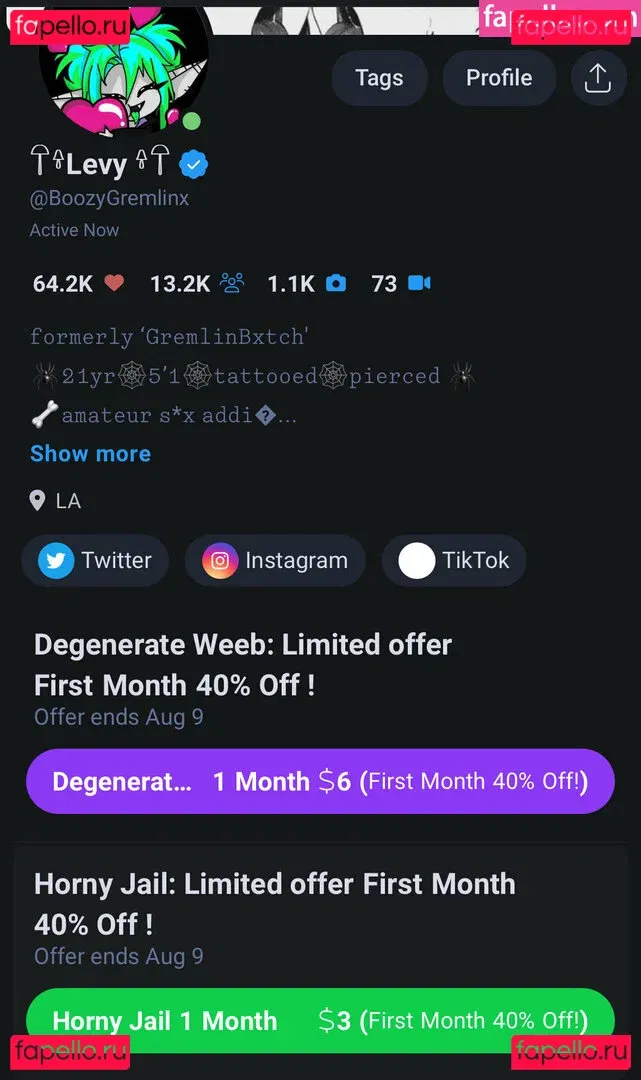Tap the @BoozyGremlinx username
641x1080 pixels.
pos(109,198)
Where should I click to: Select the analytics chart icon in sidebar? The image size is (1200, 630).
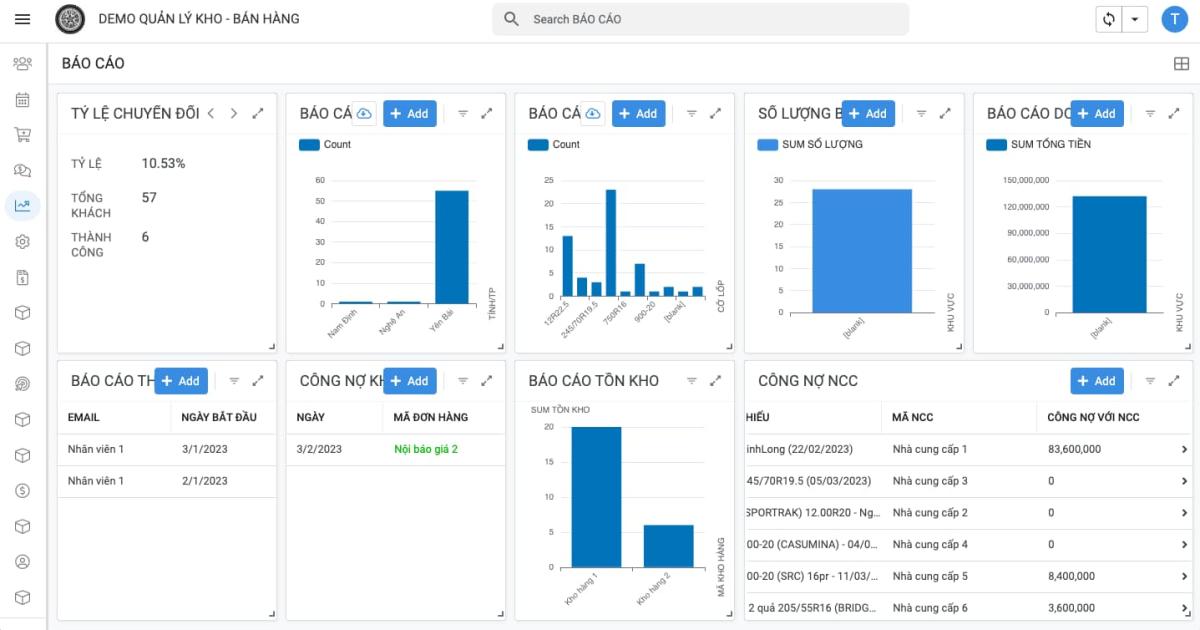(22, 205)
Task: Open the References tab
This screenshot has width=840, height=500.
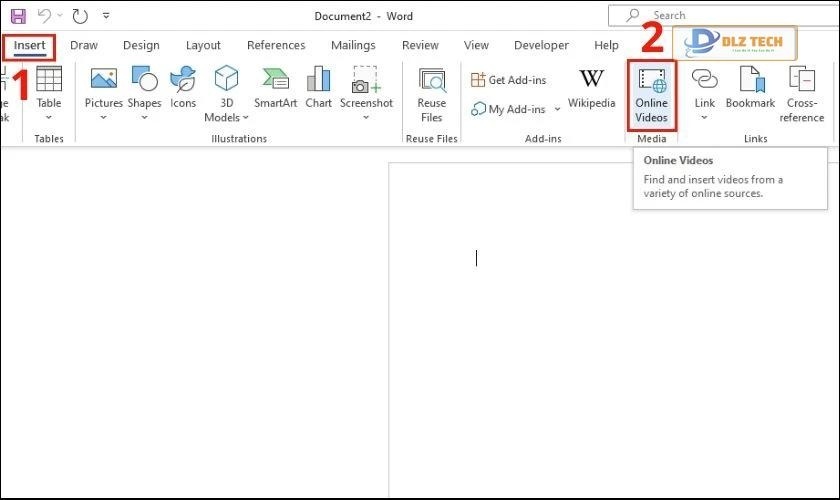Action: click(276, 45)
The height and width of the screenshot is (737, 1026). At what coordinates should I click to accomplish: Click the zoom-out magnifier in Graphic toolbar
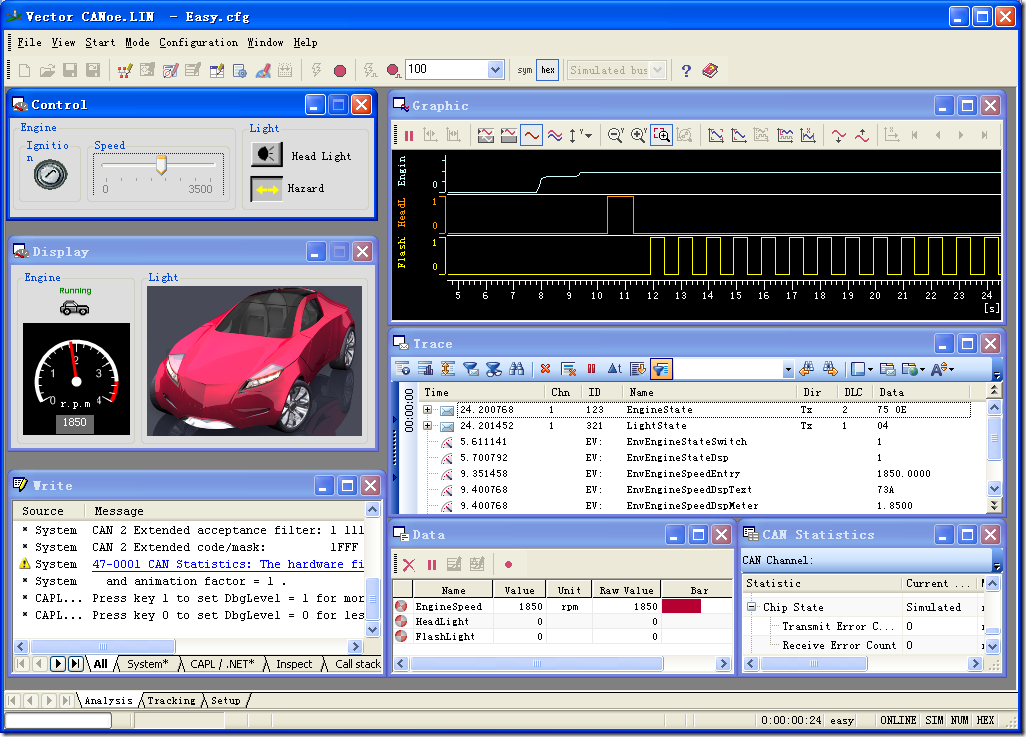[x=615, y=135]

____________

* **WORK REQUEST**: Repeat the lines from the line containing "This screenshot has width=840, height=500." through the end of the material above exactly, with no pictures and nothing else.

* **WRITTEN SOLUTION**:
This screenshot has width=840, height=500.
Action: click(276, 45)
The height and width of the screenshot is (737, 1026). At what coordinates should I click to accomplish: Click the zoom-out magnifier in Graphic toolbar
[x=615, y=135]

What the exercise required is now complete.